Joaquín Sorolla 1863-1923 I was a Spanish painter known for his family and society portraits, his landscapes, primarily at the seashore, and his historical and social subjects.

I first encountered his work two years ago at a temporary exhibit at the Thyssen-Bornemisza Museum in Madrid.

The exhibit entitled Sorolla and Fashion was a beautiful exhibit showing Sorolla’s paintings along side the fashions of his time which he painted with meticulous care.

In some instances, we were shown the clothing actually worn by the sitter. In others, we saw similar dresses from the same period. For a lover of painting and fashion, it was pure heaven.

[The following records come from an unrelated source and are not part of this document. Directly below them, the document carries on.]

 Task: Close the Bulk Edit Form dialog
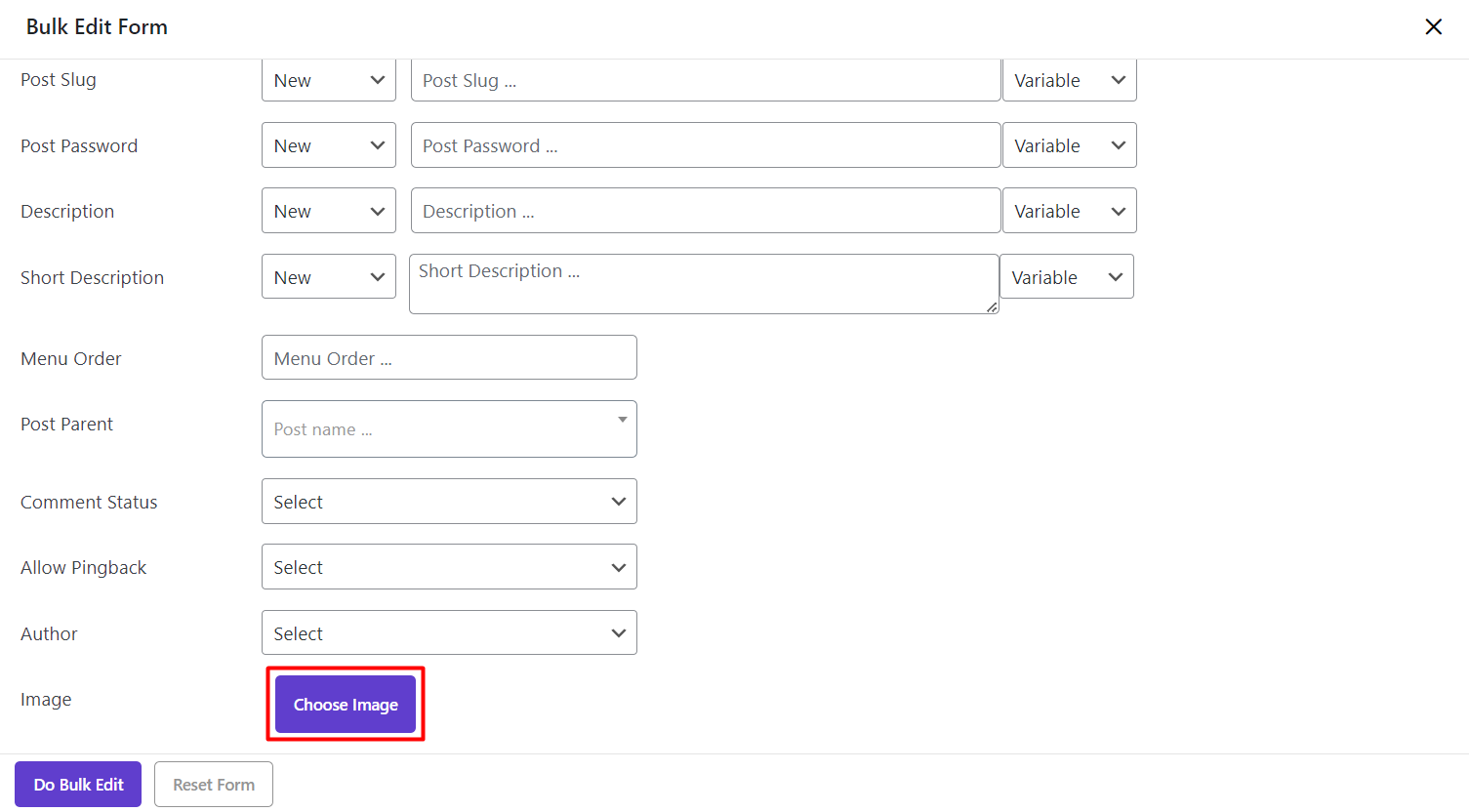1433,27
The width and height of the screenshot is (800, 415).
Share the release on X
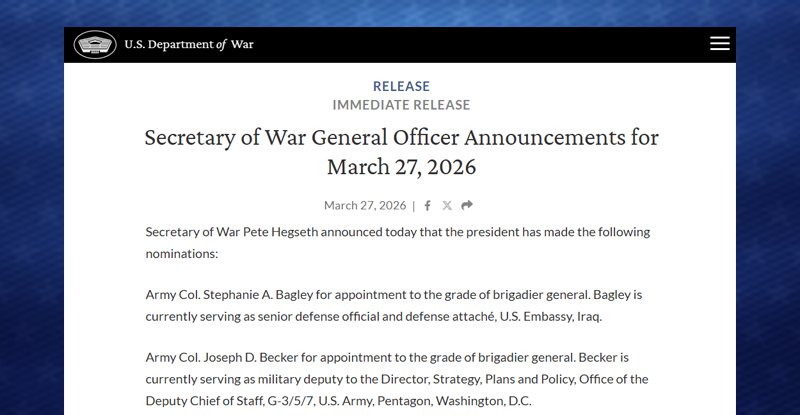[447, 206]
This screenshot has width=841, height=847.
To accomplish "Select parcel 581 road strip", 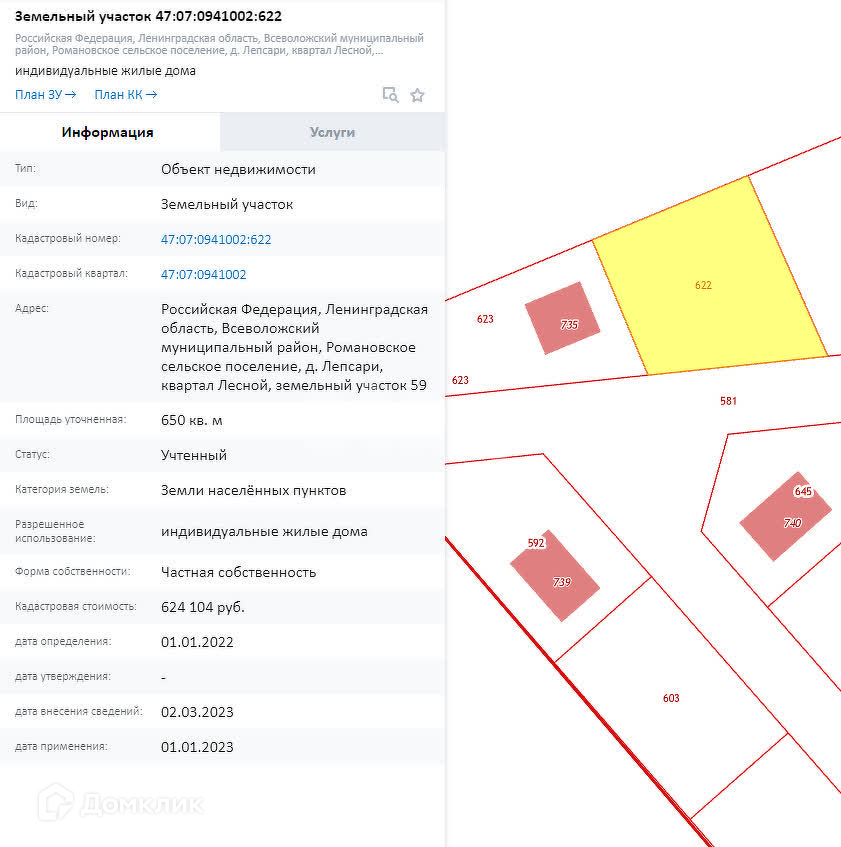I will 728,401.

The clothes and the paintings were sumptuous and their similarities to John Singer Sargeant left me wanting to know more about Sorolla.

When I discovered that there was a Sorolla Museum in Madrid, I was determined go and see it.

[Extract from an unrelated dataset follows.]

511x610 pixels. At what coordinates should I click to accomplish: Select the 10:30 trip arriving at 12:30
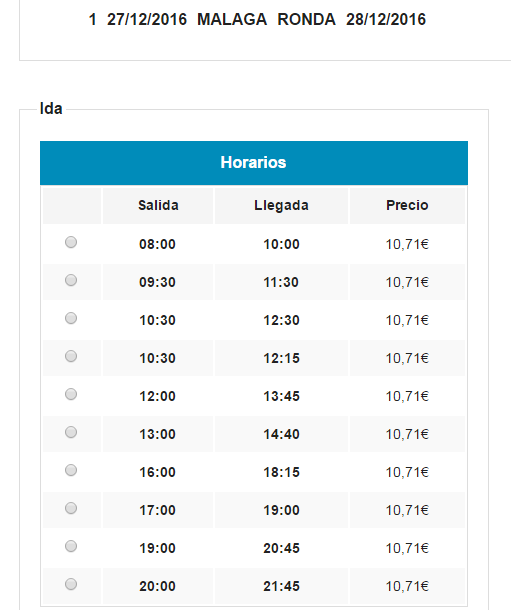(71, 318)
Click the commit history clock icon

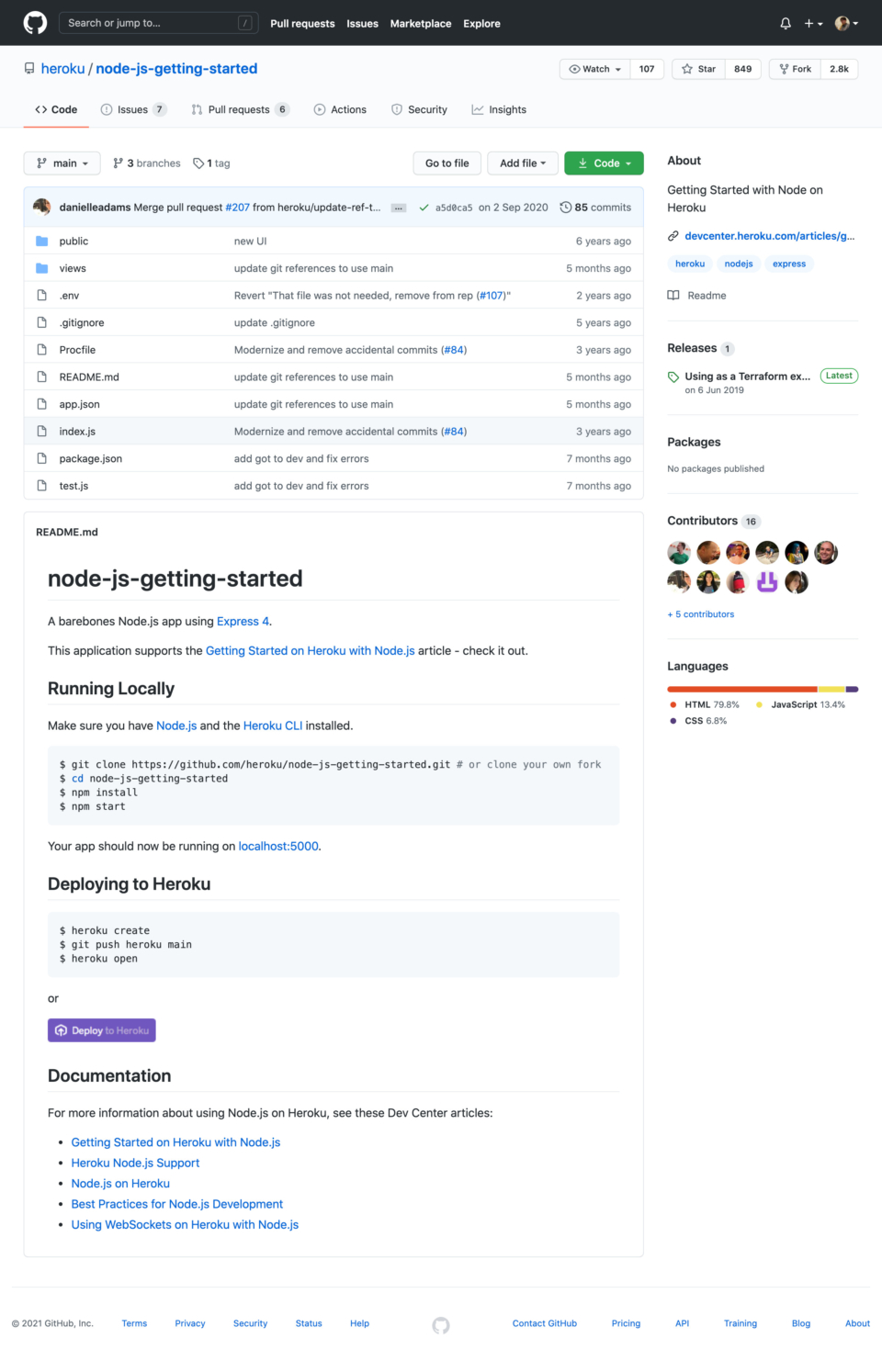click(x=565, y=207)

The fact that the museum was his former home and studio and that it had the largest collection of his paintings in the world, only increased my desire. The mention that the gardens were beautiful didn’t hurt.

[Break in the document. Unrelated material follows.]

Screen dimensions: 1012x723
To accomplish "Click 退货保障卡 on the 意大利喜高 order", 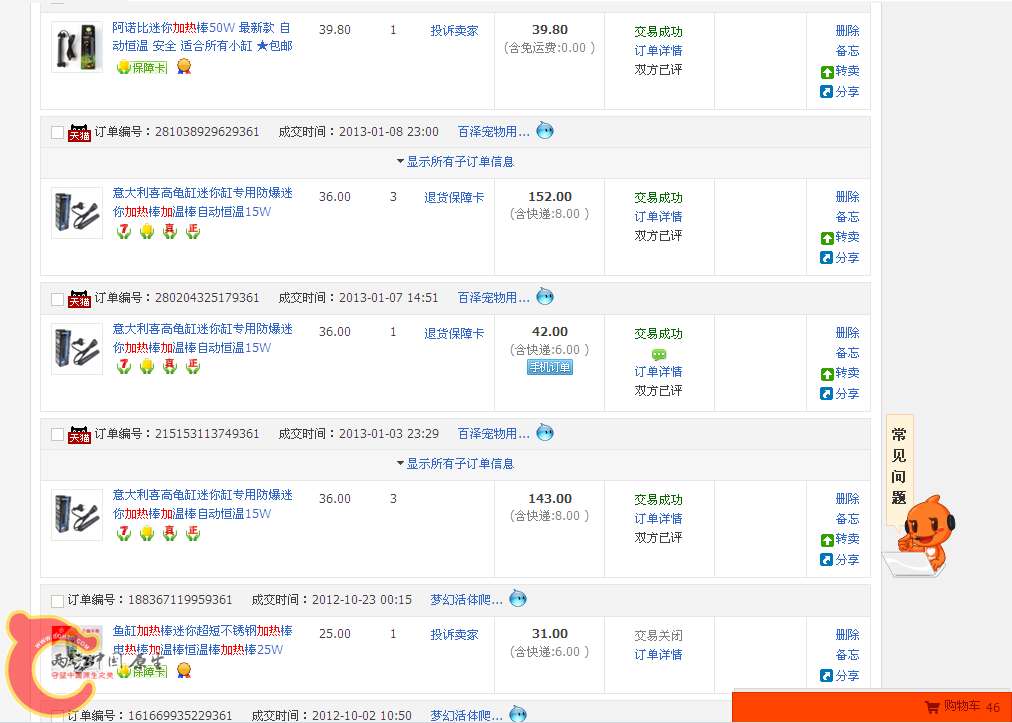I will [x=453, y=196].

On two subsequent visits to Madrid I failed but today it was at the top of my to do list.

The museum is in the Chamberi neighborhood, not far but just far enough so as not to be able to walk. But two subway changes, a short walk and I was there.

The rooms of the museum, which was left to the State by Sorilla’s widow, contain most of the original furnishings and family momentos. Holy statues share space with paint brushes and one is able to see where Sorolla met his clients and sold his paintings.

In his time the walls were covered with unframed works he hoped to sell.

Evidence of this is still visible today in rooms filled with small paintings that Sorilla produced in large numbers for shows throughout Europe and America.

In fact it was in America where he was awarded one of his earliest prizes for Another Marguerite which now hangs in the Washington university Museum in St. Louis, Missouri.

Room after room showcases the genres for which he was famous.

Similarities to John Singer Sargeant reflect their close friendship and friendly rivalry.

I spent a wonderful afternoon there. Maybe I felt right at home in a place where every inch of wall space is covered and there are so many treasures on every horizontal surface as to make a cleaning lady cry, but I loved it.

Go, by all means, go to this museum. Get to know this painter. But a word of caution.

Leave the Tic Tacs at home.

Trying to get the phone out of my pocket to take a picture, I dropped a new box of tic tacs. As it shattered what seemed like thousands hit the polished floor like marbles.

Visitors found sudden interest in the painting nearest them.

Guards came running from every direction and glared as I crawled around for what felt like an hour picking up every single one.

I didn’t get thrown out but after that I had my own personal guard who shadowed me as though I was a cat burglar.

Still it was worth the embarrassment. Don’t miss this little gem of a museum.